Frente a géneros más realistas, informativos o documentales, ¿qué ventajas concede el dibujo y la sátira para la crítica?

A la gente le gusta el impacto del dibujo. La principal diferencia es que el viñetista emociona y el articulista argumenta. Lo que hace el viñetista es cristalizar las ideas que están en el ambiente, concentra todo eso. Es como un puñetazo.

Corren malos tiempos para la expresión: secuestro de portadas, acusar de terroristas a unos titiriteros, llevar a la cárcel a un rapero que escribió una canción sobre la monarquía…¿Cómo se explica esto?

Al final, el gobierno nos está haciendo a los humoristas la tarea fácil (risas). La democracia tiene grados, no es un estado puro que se alcanza. A veces hay más democracia y otras menos. En ese sentido concreto, el Estado español es muy poco democrático, desde hace tiempo además. Hay un movimiento de contestación fuerte y se quiere evitar por todos los medios que crezca.

¿Ha sufrido la censura alguna vez?

Sí, muchas veces. No voy a hablar de casos concretos porque trabajo aún en los medios (risas). Aquí hubo unos años muy difíciles. A nivel social ahora hay una contestación fuerte, pero hubo un tiempo, cuando existía ETA, por ejemplo, en que había un consenso social muy fuerte y era muy difícil hablar de ciertos temas. Hablar de la dispersión de los presos de ETA era dificilísimo, o del Plan Ibarretxe. Había un consenso social en todos los medios de comunicación, tanto de derechas como los supuestamente más progresistas, una hegemonía fuerte, y pensar contra eso era muy jodido. A mi me han censurado dibujos sobre Euskadi y Venezuela.

¿Cómo explicaría la evolución que ha habido en su trabajo?

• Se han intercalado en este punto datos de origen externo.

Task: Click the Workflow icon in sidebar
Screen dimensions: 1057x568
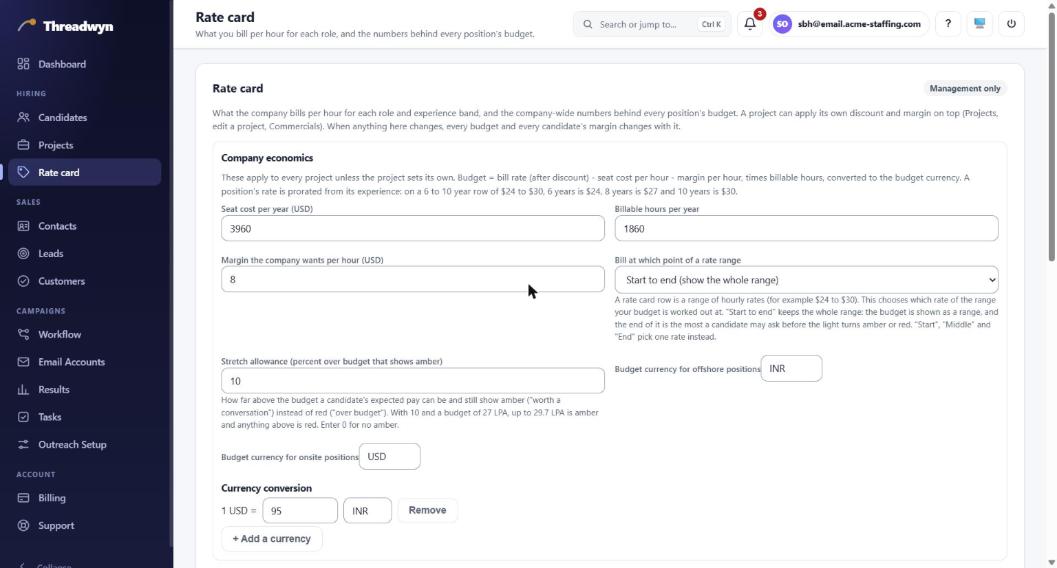Action: 24,334
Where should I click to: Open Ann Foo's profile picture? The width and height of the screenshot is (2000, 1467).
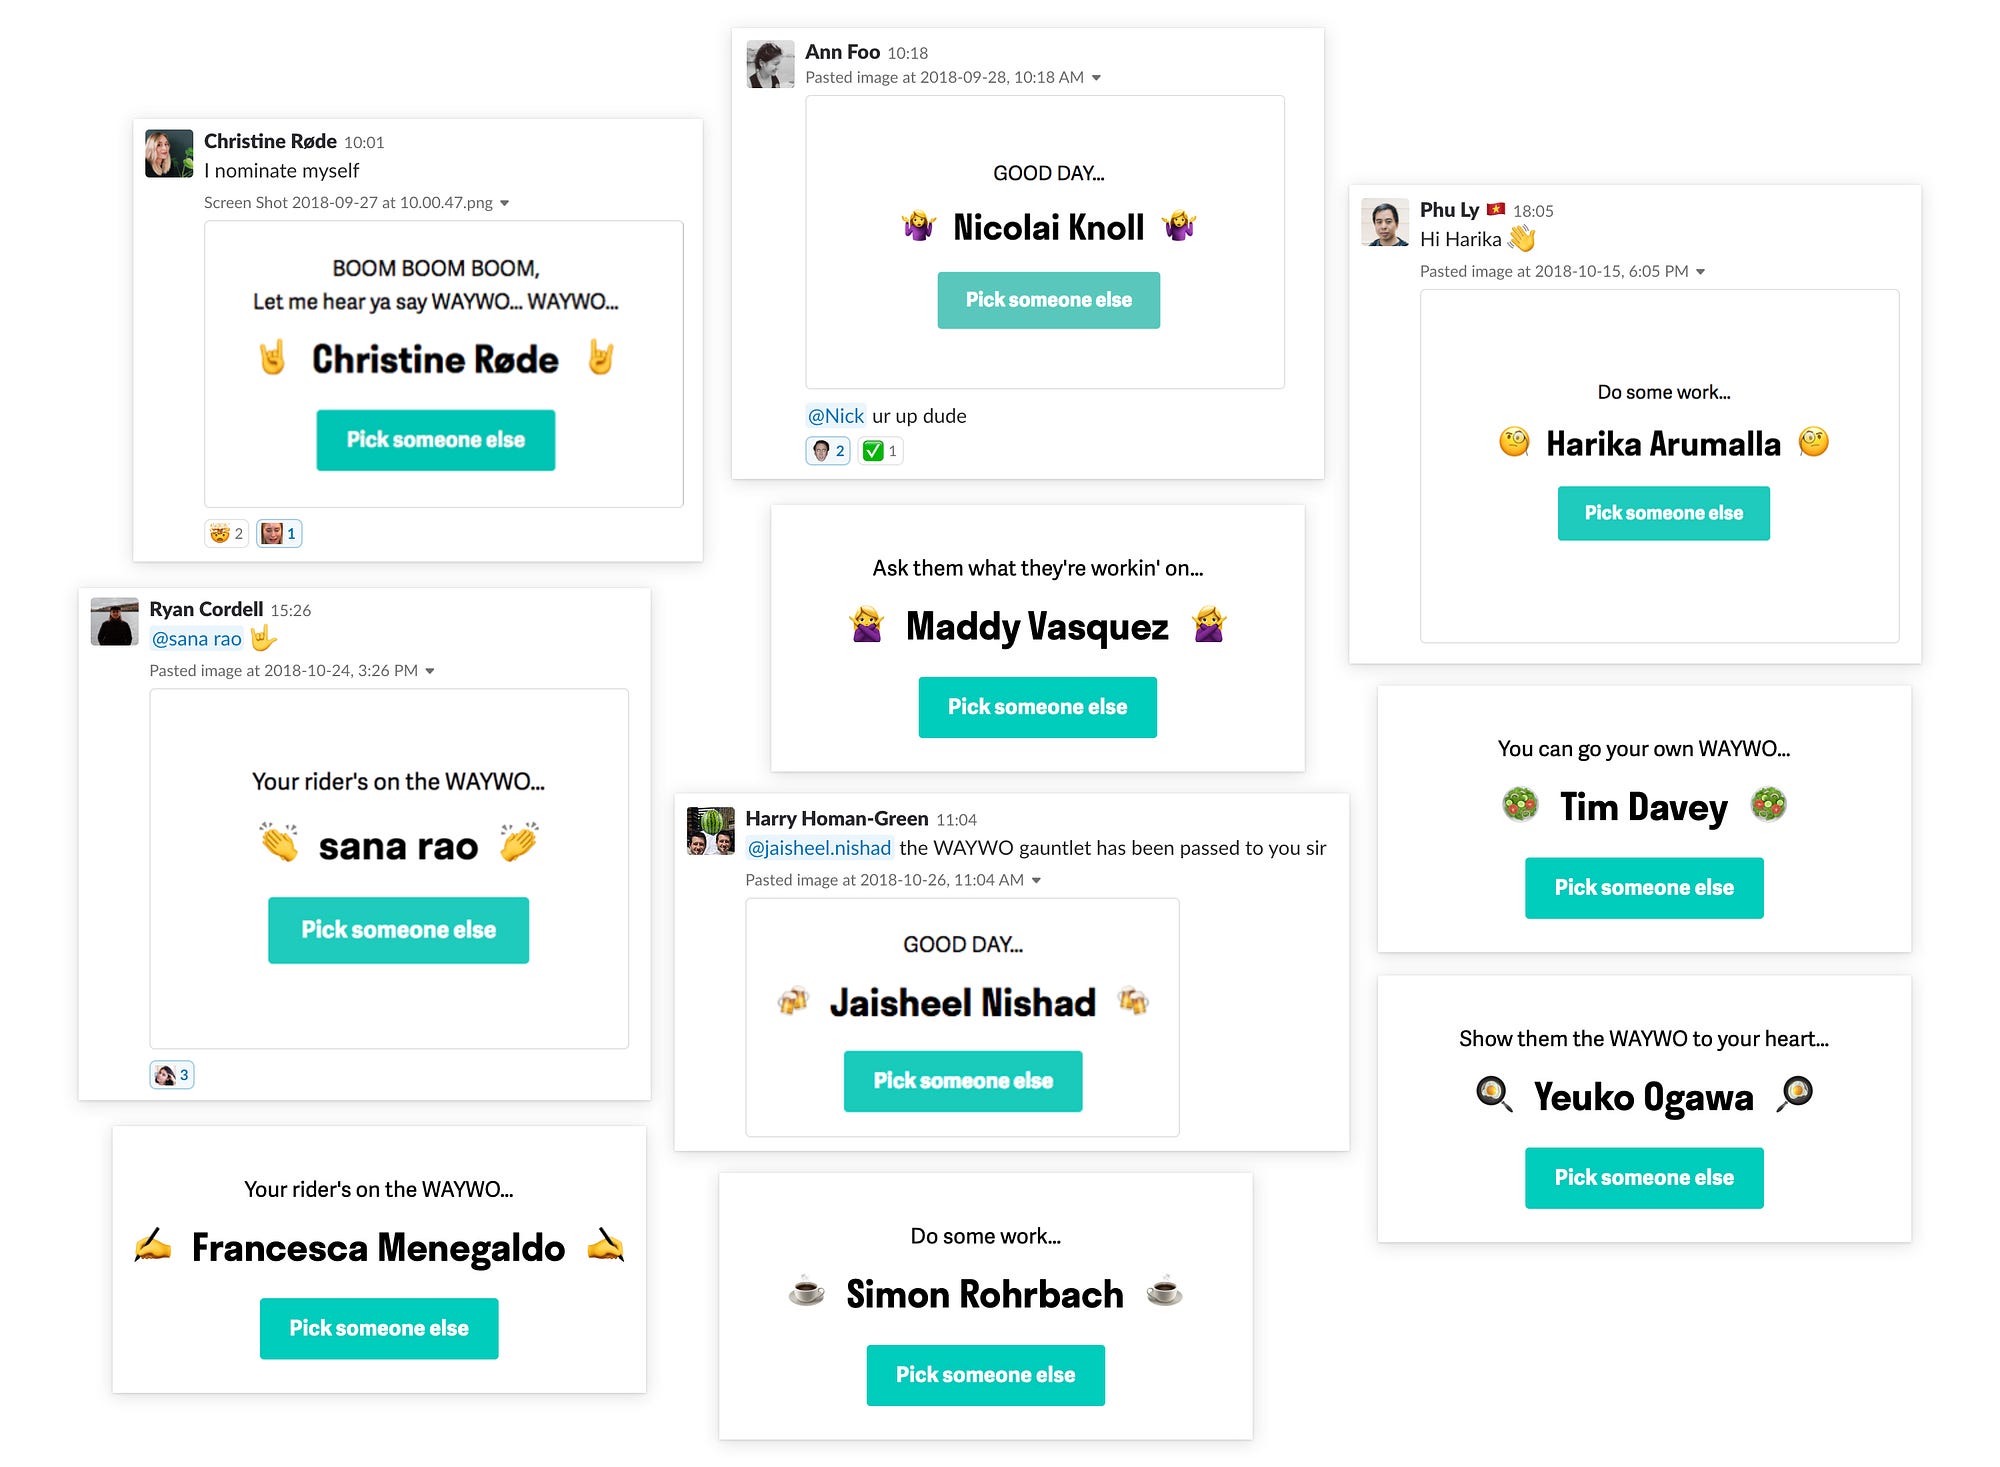coord(770,64)
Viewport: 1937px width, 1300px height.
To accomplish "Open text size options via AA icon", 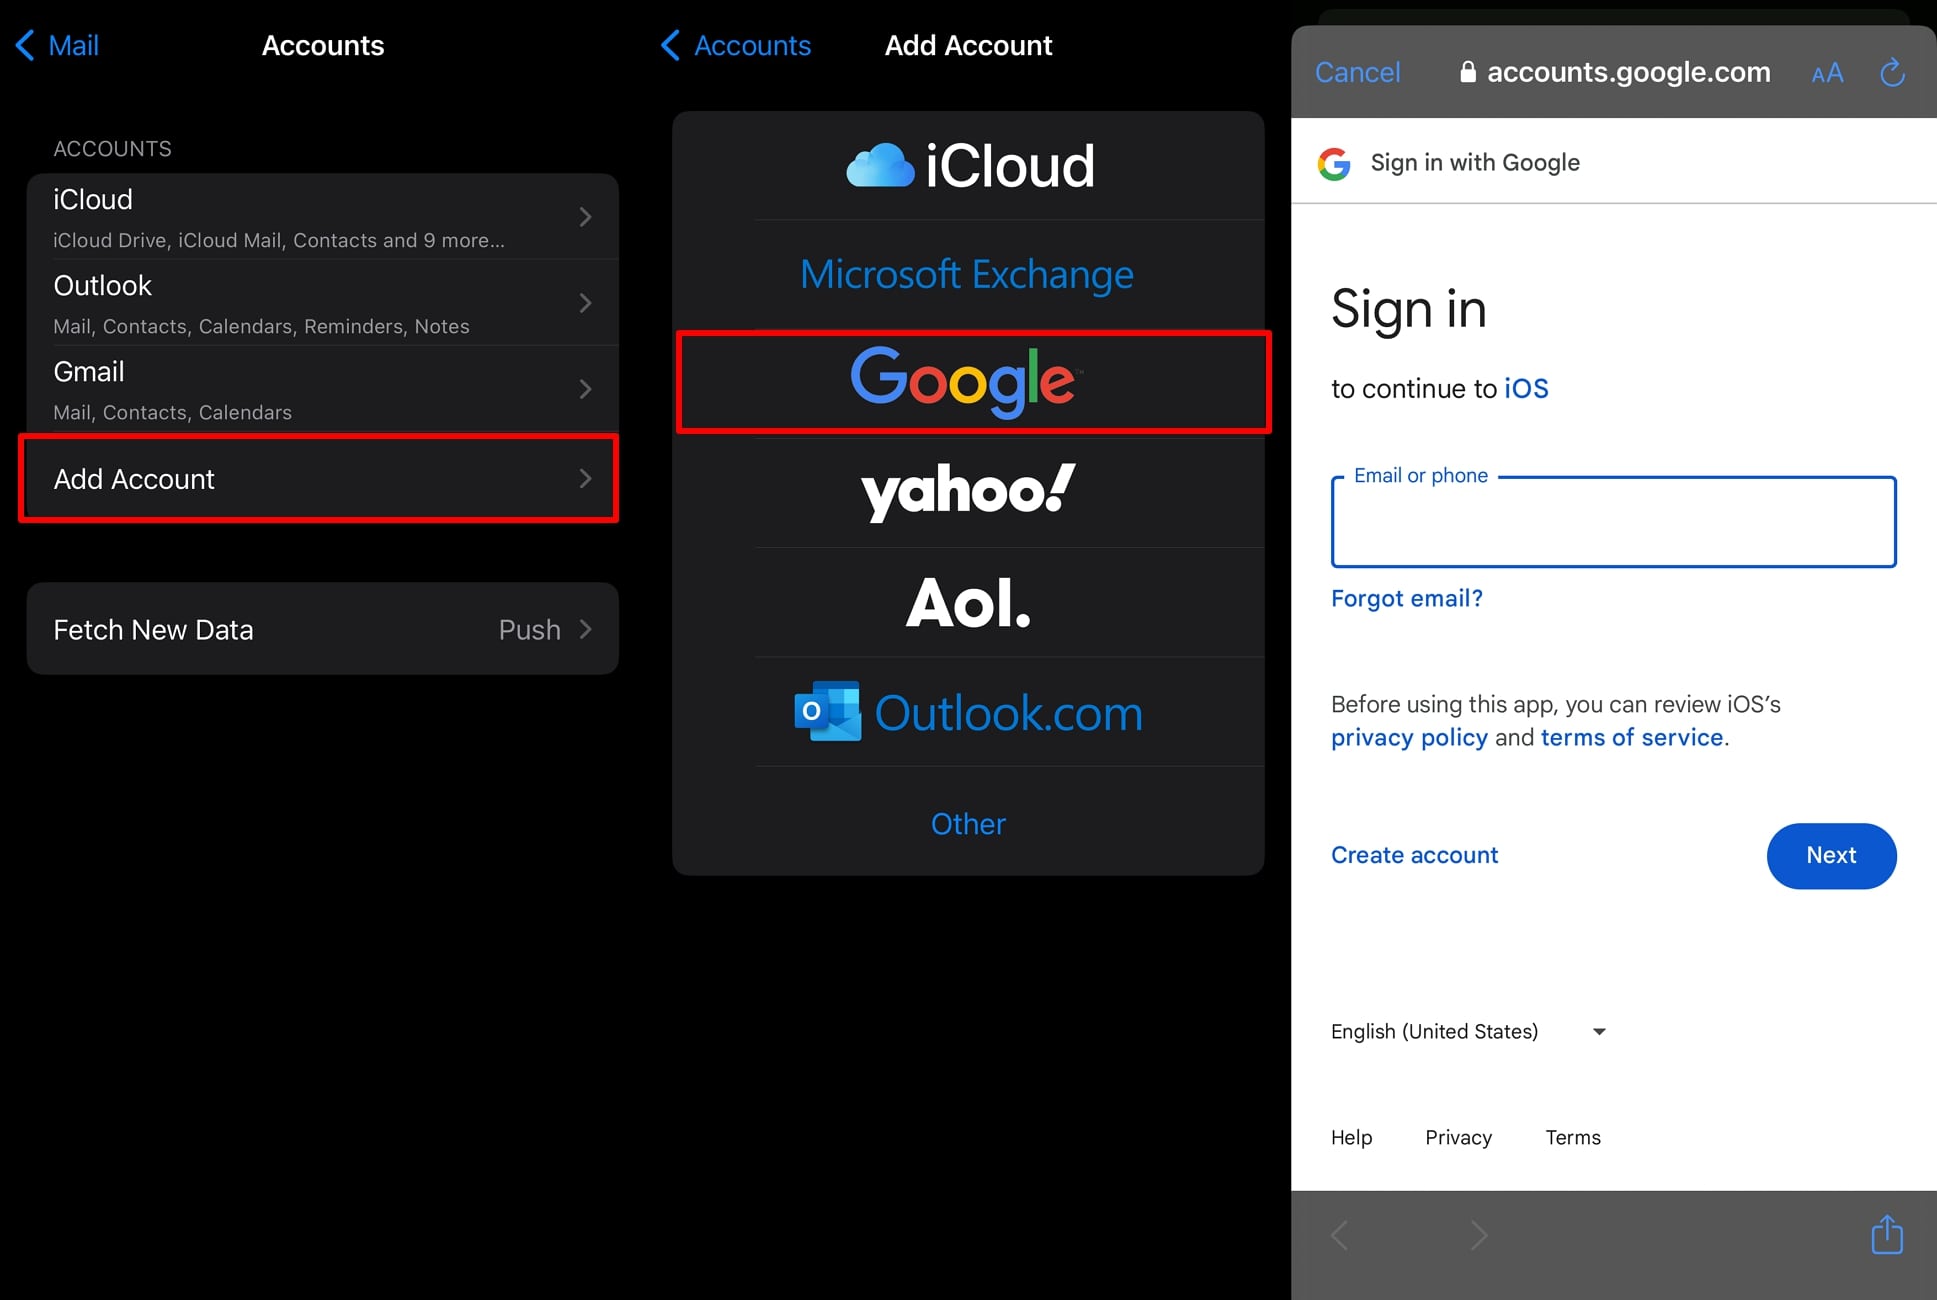I will click(1826, 72).
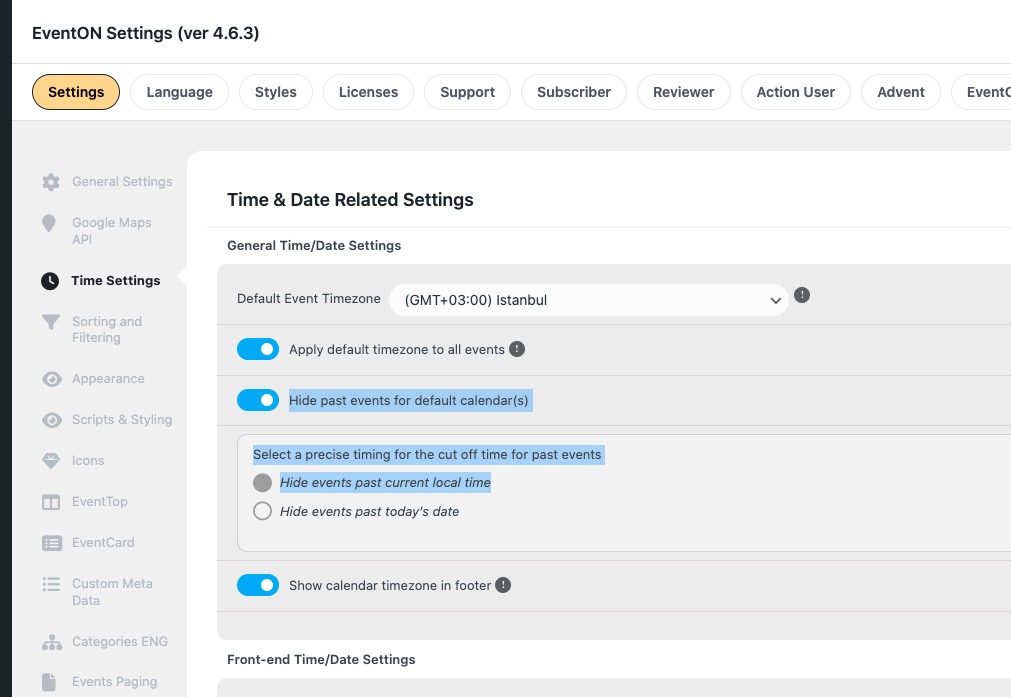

Siempre le he dado mucha importancia al dibujo, pero al principio más. Me interesaba mucho la expresión gráfica. Mis dibujos del principio eran picasianos y la estética tenía un peso muy fuerte en el trabajo. Con el tiempo, he ido haciéndome más comunicador. Trabajo más la idea y para poder expresarla simplifico el dibujo, para que sea más fácil de entender. He pasado de picasiano a magrittiano. La técnica que uso ahora es la de René Magritte, con un dibujo limpio que no tiene mucho que descifrar.

Excepto ocasiones puntuales no hay caras conocidas en sus dibujos.

Sólo cuando uso la caricatura. Logro hacer las caricaturas, pero no es lo que más feliz me hace. Intento siempre no quedarme en lo anecdótico, sino ir a lo general. Por ejemplo, si ha habido una declaración machista de un diputado del PP, más que poner a ese diputado prefiero hacer algo más general sobre el machismo, sobre lo que implica lo que ha dicho.

¿En qué consiste la exposición que inaugura el próximo sábado en Plaza de los Comunes?

Participo en Contigo por las Rozas donde hay varios partidos, colectivos y gente independiente. Teníamos que ponernos de acuerdo para decorar la caseta de las fiestas y, como pasa en la izquierda, costaba. Mi propuesta fue buscar reivindicaciones que apoyábamos todos, porque al final estamos en lo mismo. Buscar imágenes de dibujantes para expresar unas reivindicaciones. Al final, como yo tenía ese trabajo hecho con montones de temas que había trabajado ya, lo que hicimos fue recopilarlo y de ahí surge.

¿Qué no puede faltar en su mesa de trabajo?

Lápiz, goma, sacapuntas y tinta china con la pluma. Trabajo con muy poquitas cosas... soy un profesional muy poco profesional. Trabajo en papel, con tinta china, y coloreo con Photoshop.